We also may have a look at that mysterious top-level object that Ruby enters when she starts executing a program, or IRB.

We are now finally ready to put all these things together a little more, and introduce a new keyword: self.

The Object Scope

In fact, in Ruby, there are even more scopes than just the local method’s scope:

There’s the method’s local scope, which holds all local variables. And there’s the object’s scope which holds all instance variables and method names.

When Ruby’s control flow jumps into a method then both of these scopes are visible at the same time. For any given name Ruby will first check the local scope, and then the object scope.

In reality this most importantly means that from any method on an object, you can access:

It also means that one can overwrite, sometimes accidentally, method names with variable names. Remember they read just the same in Ruby? While this is a really cool feature, it also means we need to be aware of it.

Consider this code:

class Person
  # ...

  def name
    @name
  end

  def greet(other)
    name = other.name
    puts "Hi " + name + "! My name is " + name + "."
  end
end

As you can see this defines a new local variable name. The code is very similar to what we had before, except that we store the other person’s name to a local variable name first, and then use this variable on the next line when we put together our String.

This breaks our code, of course, in the sense that we don’t get the expected greeting any more.
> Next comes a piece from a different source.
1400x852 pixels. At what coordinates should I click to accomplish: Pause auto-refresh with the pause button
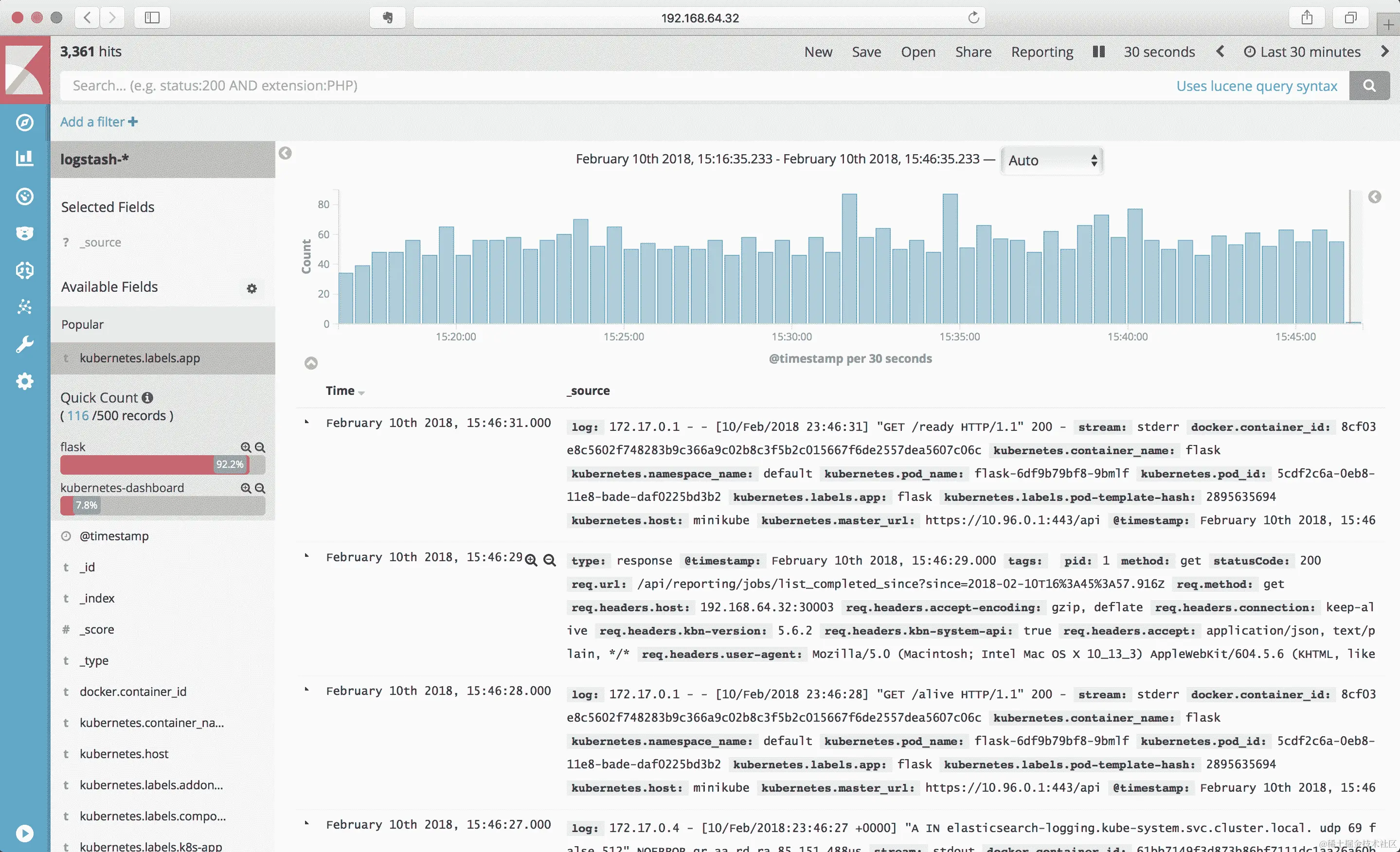(x=1098, y=52)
Instead it contains the same name twice:

Hi Carla! My name is Carla.

That is because, on the last line of the method greet, when Ruby looks at the word (identifier) name she first checks the local scope of the method, and finds a local variable defined, so she uses it. Only if there was no local variable defined she would check the object’s scope, and find the method with the same name name, and call it.

When she finds an identifier, Ruby looks for a local variable first, and then for a method.

Luckily, there’s a way to still access the object’s scope:

Self

Every object knows itself, in every method, by the way of calling self. This is a special keyword in Ruby, that means just that: The object itself.

Let’s try that, and output self. In order to do that we need to add it somewhere inside the object. Any method would be good for that, but let’s just use the initialize method:

class Person
  def initialize(name)
    @name = name
    p self
  end
end

person = Person.new("Anja")
p person

This should output something like this:

#<Person:0x007f9994972428 @name="Anja">
#<Person:0x007f9994972428 @name="Anja">

As you can see we output the same object twice. Once in the initialize method using p self, and once in the outer scope using p person. You can also see that the cryptic looking object id is the same for both instances. So we can know it’s indeed the very same object.

Inside any method the object can be referred to using the keyword self.

So we can fix our code from above like this:

class Person
  def name
    @name
  end

  def greet(other)
    name = other.name
    puts "Hi " + name + "! My name is " + self.name + "."
  end
end

Now we call the method name on two different objects again. When Ruby sees self she knows that we’re referring to the person object, and she calls the method name on it.

This fixes our greeting:

Hi Carla! My name is Anja.

Keywords

Why do we keep saying that self is a keyword? Well, because is not a method. It’s a “special thing” in Ruby. For example this means that the following will raise an error:

person = Person.new("Anja")
p person.self

This raises the error:

NoMethodError: undefined method `self' for #<Person:0x007f9994972428 @name="Anja">

It’s not a method, it’s a special thing.

Other keywords that also aren’t methods (or objects, or classes) are, for example, def, class, and end. You’ll also learn about do, if, elsif and else a little later.

Keywords are words that have a special meaning in Ruby, such as class, def, end, and self.